**Work instruction**
Please repeat the records exactly. The pictures are to be left out.

**Raw data**
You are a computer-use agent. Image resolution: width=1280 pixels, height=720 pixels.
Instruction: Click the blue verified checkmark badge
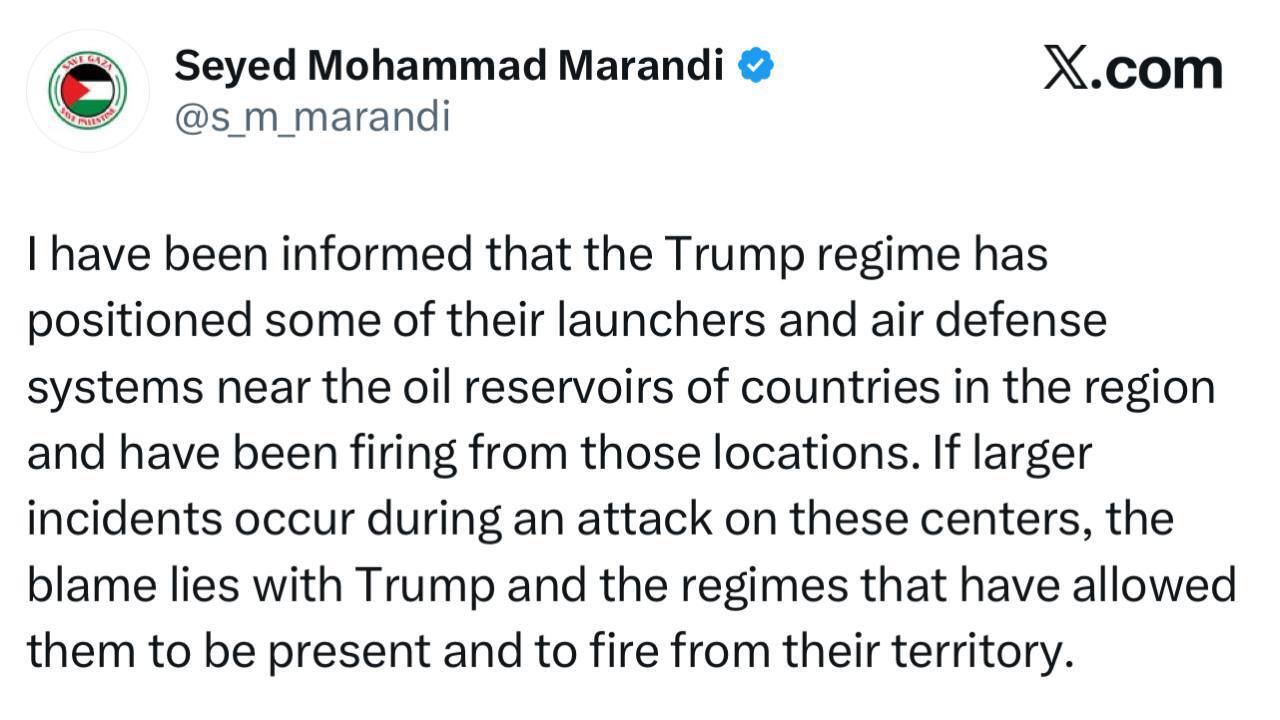[x=755, y=67]
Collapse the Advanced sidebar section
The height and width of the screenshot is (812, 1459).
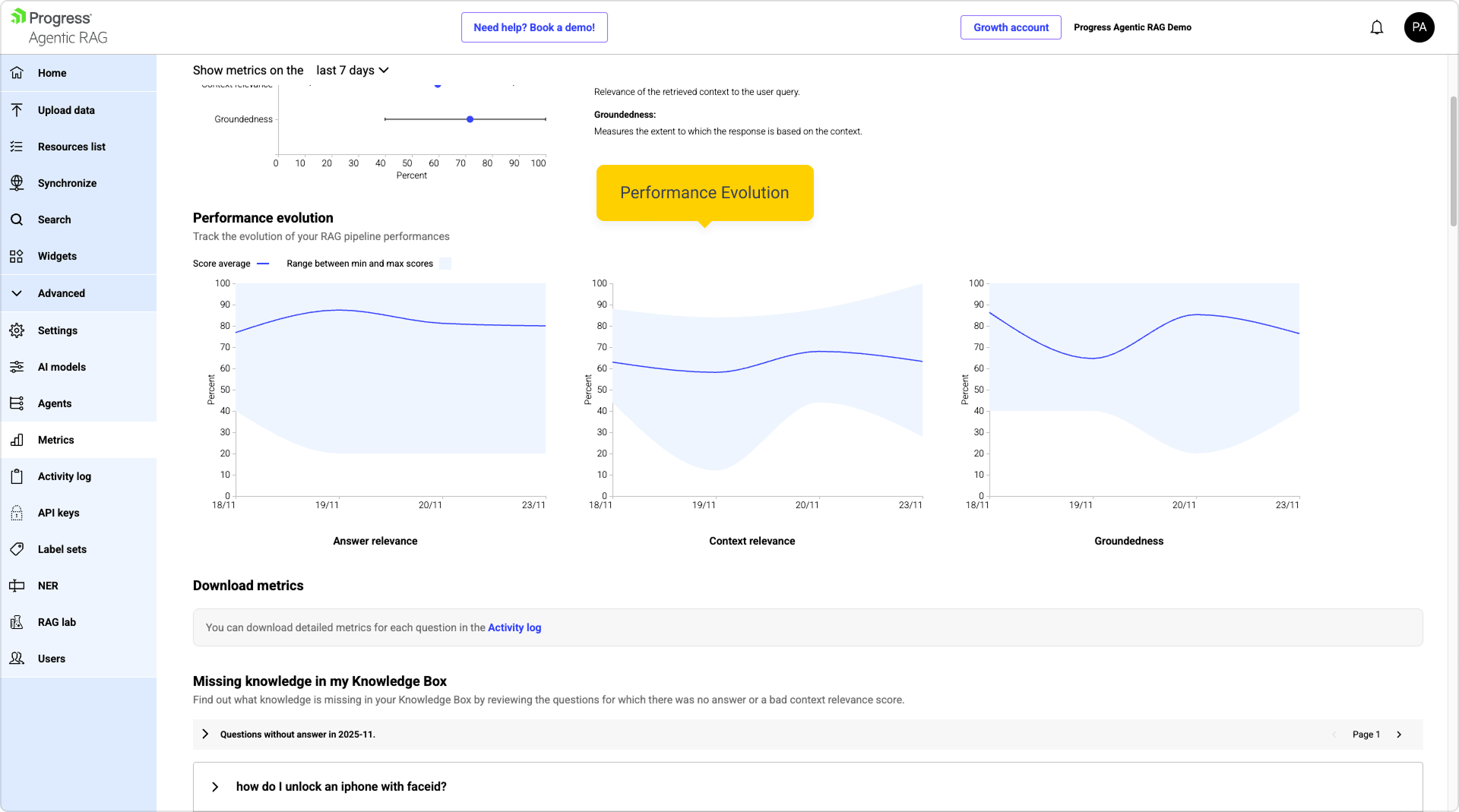coord(17,293)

**Exercise response**
You are a computer-use agent. Image resolution: width=1280 pixels, height=720 pixels.
Instruction: Click the blue verified checkmark badge
[x=755, y=67]
Collapse the Advanced sidebar section
The height and width of the screenshot is (812, 1459).
coord(17,293)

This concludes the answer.